Queries can be much more complicated than the examples given above; data distribution schemes vary and the speed of moving data across nodes is affected by interconnect speeds, storage medium and volume of data to be moved. Query optimizers need to consider many points and must have algorithms that produce efficient plans.
An IT organization considering an MPP database product needs to understand a few things in order to evaluate and maximize the performance of different database systems, starting with the data distribution scheme. Typically, the person designing the database implementation must provide some guidance or information to the MPP database product (such as which keys or columns to use in its distribution scheme) to help it distribute data in a way that produces a highly parallel and evenly distributed workload.
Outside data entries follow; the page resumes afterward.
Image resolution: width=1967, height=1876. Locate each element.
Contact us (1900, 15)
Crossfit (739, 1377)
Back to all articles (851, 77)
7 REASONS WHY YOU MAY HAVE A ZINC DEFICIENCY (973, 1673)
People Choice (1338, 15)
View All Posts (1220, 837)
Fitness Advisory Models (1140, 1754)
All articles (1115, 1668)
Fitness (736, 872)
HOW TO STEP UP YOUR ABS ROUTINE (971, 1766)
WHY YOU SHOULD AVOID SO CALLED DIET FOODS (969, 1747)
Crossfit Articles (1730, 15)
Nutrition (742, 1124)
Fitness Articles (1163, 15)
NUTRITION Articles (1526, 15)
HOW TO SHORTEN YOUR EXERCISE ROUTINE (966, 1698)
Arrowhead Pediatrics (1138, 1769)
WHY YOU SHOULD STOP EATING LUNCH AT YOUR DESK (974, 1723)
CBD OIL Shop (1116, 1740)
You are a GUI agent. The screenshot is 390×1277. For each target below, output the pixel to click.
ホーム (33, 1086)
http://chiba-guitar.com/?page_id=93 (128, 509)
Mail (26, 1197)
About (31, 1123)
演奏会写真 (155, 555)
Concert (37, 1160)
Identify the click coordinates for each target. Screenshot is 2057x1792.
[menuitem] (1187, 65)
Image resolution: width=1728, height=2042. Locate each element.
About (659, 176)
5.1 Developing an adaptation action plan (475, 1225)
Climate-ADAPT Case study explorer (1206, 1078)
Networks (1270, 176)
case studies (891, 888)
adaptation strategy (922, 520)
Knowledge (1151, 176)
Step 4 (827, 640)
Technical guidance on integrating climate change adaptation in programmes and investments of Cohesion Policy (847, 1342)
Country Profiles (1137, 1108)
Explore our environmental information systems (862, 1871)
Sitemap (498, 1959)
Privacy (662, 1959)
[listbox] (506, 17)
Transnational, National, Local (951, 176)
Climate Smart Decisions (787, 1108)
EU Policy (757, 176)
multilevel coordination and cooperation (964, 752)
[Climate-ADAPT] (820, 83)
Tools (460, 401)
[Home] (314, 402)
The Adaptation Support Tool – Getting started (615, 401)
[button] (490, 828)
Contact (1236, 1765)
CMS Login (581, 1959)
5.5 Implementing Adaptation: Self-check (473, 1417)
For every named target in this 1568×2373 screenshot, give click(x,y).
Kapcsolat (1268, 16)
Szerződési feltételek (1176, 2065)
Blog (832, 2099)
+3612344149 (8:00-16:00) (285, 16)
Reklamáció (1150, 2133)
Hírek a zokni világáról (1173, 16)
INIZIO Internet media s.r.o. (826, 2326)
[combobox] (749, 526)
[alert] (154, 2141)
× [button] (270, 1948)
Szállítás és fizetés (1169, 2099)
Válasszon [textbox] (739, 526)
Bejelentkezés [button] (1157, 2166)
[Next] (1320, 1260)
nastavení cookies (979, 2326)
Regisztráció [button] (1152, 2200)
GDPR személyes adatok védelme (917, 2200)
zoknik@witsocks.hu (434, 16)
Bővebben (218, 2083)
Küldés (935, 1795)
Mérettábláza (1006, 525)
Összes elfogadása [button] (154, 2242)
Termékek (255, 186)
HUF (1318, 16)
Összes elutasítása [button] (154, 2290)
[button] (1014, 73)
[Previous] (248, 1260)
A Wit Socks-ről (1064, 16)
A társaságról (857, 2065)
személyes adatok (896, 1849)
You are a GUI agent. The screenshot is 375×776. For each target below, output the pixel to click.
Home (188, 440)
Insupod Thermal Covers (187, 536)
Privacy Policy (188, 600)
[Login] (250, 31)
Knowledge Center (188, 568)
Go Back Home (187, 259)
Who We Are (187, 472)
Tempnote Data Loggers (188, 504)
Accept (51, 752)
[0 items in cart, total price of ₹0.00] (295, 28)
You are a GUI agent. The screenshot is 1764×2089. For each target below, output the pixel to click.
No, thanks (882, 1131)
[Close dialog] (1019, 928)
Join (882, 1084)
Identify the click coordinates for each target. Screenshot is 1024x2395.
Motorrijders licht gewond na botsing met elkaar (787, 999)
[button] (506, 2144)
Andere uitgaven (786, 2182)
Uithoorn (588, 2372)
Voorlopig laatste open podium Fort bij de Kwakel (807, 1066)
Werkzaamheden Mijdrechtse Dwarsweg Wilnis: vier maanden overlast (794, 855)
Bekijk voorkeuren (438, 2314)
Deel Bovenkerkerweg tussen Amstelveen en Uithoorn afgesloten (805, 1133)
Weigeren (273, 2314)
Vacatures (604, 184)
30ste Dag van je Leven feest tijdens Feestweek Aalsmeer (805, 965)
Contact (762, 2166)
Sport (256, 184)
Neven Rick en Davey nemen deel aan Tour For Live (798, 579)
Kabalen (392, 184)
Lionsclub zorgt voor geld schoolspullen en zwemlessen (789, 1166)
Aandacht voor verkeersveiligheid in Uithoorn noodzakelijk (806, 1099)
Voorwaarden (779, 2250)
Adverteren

I recommend that you test your typical query workload against the database to see what kind of results you get. If your workload never changes, this approach may be sufficient. However, if your workload has an ad-hoc component or if it changes over time, odds are you will encounter some sort of challenge in query tuning sooner or later. In that case, you need to understand the types of techniques the optimizer uses in its query plan design.
Here are some of the issues to consider:
• Where do queries get initiated? Are there enough nodes processing queries?
• Similarly, are there enough nodes loading data?
• How does data loading impact query processing? If the nodes are separate, this might be easier to understand and address a conflict between loading and query processing.
• How much data and which data (if any) should be replicated across nodes? Keeping frequently accessed data on all nodes can minimize the movement of data across nodes and speed processing.
• Can redundant copies of the data (perhaps used to achieve high availability) be used in the query plans to minimize data movement across nodes and facilitate more local joins?
• What tools are available to you to understand the query execution plans? Can you use these tools to identify the bottlenecks?
The bottom line is that you need to understand the “secrets” of the MPP database systems you are considering or using. One is the data distribution strategy and the extent to which you can or need to influence it. Another key is the workload distribution strategy and what causes it difficulties. Evaluate those difficulties and determine how they might affect your typical workloads. Finally, there are additional tricks or techniques that can be used to maximize parallelization and minimize data movement. Evaluate whether those additional techniques are well documented and easily applied when needed.